Libertad, divino tesoro

Irina Echarry

I live in a free country.
I live in a free country.

Los cubanos y cubanas hemos renunciado a la libertad, ese concepto amplio, abarcador y profundo como el mar, para sumergirnos en un lago artificial de pequeñas libertades.

Nos regodeamos, gustosos, en su nombre y muy pocos nos percatamos de la injusticia que cometemos.  Solo estamos siendo más esclavos, atados al nombre y no al derecho de ejercerla.

En otro tiempo no fue así, sobran ejemplos de luchadores, poetas, políticos, pensadores que  lucharon por la verdadera libertad, esa donde nadie obstaculiza el derecho ciudadano, donde se puede hacer todo lo que no prohibe la ley, se puede pensar y expresar en todo momento ese pensamiento, esa que no limita las opciones.

Por donde quiera que uno transita en la Ciudad de la Habana hay letreros alegóricos como para que nos creamos libres como el viento.  “Vivo en un país libre”,  “Libertad”,  “Asere culto, Asere libre”, parafraseando la frase de Martí.

Pero ya sabemos que un sitio donde una vez que estás dentro, no se sabe cómo salir no te hace libre, al contrario, mata hasta las ansias de libertad.

Sin embargo, el lago artificial del que hablo con el tiempo se ha ido agrandando y, a veces, llega a confundir a las personas.  Los que determinan ignorar el mar de la libertad y deciden vivir en el lago, además de creerse libres en la falsedad, limitan la libertad de los otros.

En ese lago convive mucho gante.  Desde líderes autoritarios que se creen en el derecho de  imponer su voluntad  porque en algún momento salvaron al país de una vida miserable y, en agradecimeinto, estamos obligados a obedecerlos hasta que la muerte nos separe; hasta los choferes que de pronto cambian las paradas de la guagua y dejan a las personas bajo el sol, esperando que otro decida parar.

Los dependientes que no atienden su trabajo y tienes que irte a otro lugar a adquirir el producto que necesitas aunque haya en esa tienda.  Los custodios o porteros que vigilan con celo, demasiado celo, la puerta de cualquier establecimiento, para  hacer un trámite o hablar con la persona indicada hay franquear el bunker de ignorancia que establecen a la entrada, sin tener en cuenta que ellos no saben nada de lo que uno desea.

Los médicos de la familia que llegan tarde a la consulta donde hay un montón de enfermos esperando por ellos, con ganas de estar acostados bajándose la fiebre.  Los dirigentes que repiten hasta el cansancio frases caducas, acomodándose cada vez más en el poder a costa de la resignación del pueblo.
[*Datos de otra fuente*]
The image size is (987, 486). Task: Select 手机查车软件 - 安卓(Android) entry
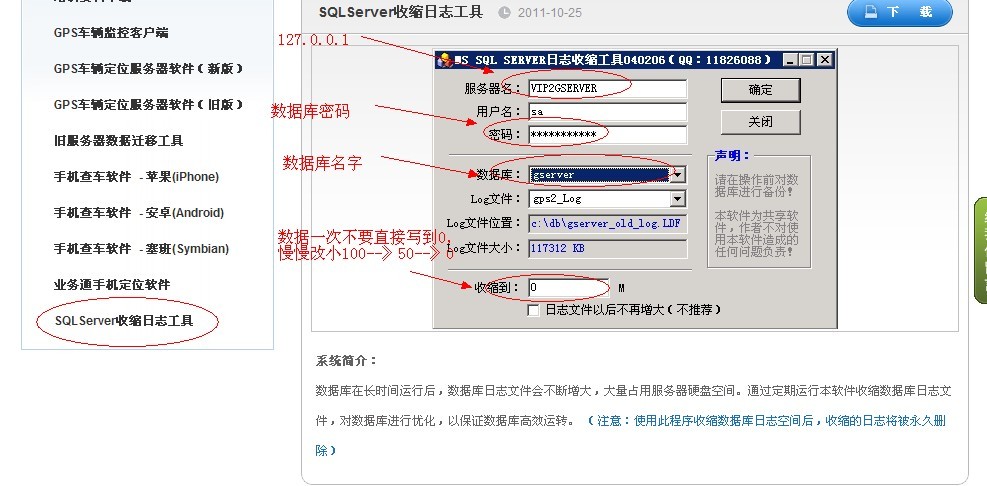pos(139,213)
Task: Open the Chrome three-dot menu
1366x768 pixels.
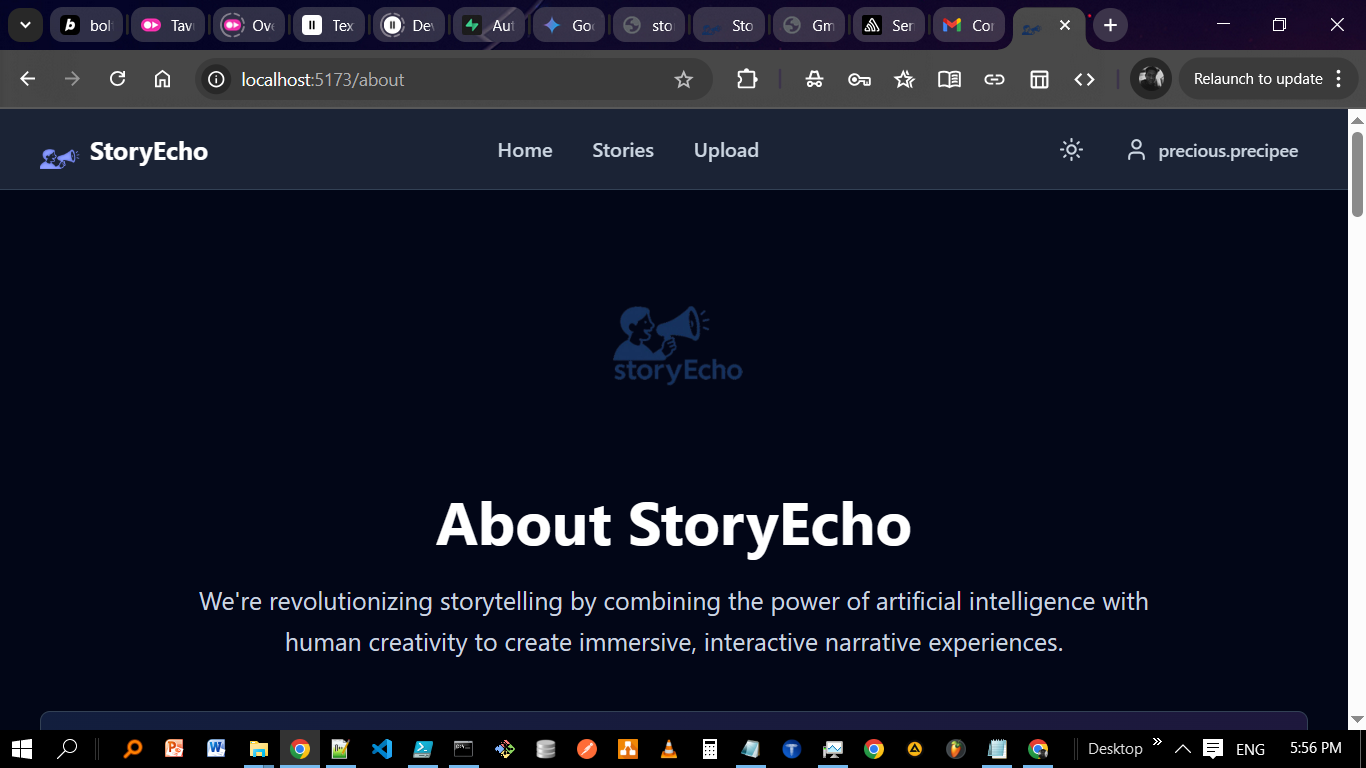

El pueblo que se deja convencer o apabullar ante la falsa propuesta de libertad, que deja de hablar lo que a otros les molesta, que deja de escuchar lo que otros no quieren que escuchen y solo oyen palabras falsas y simples.

El pueblo que no escucha los susurros del viento de cambio que corre a nuestro lado.  El pueblo que no siente la chispa que se enciende en el interior de algunos que no han dejado que le maten las ansias y quieren, a toda costa, salir del lago artificial.

¿Seremos capaces de abandonar esos pequeños poderes que conceden la falsa sensación de  potestad para sumergirnos, gustosos, en el inmenso y profundo mar de libertad que nos rodea y que nos pertenece?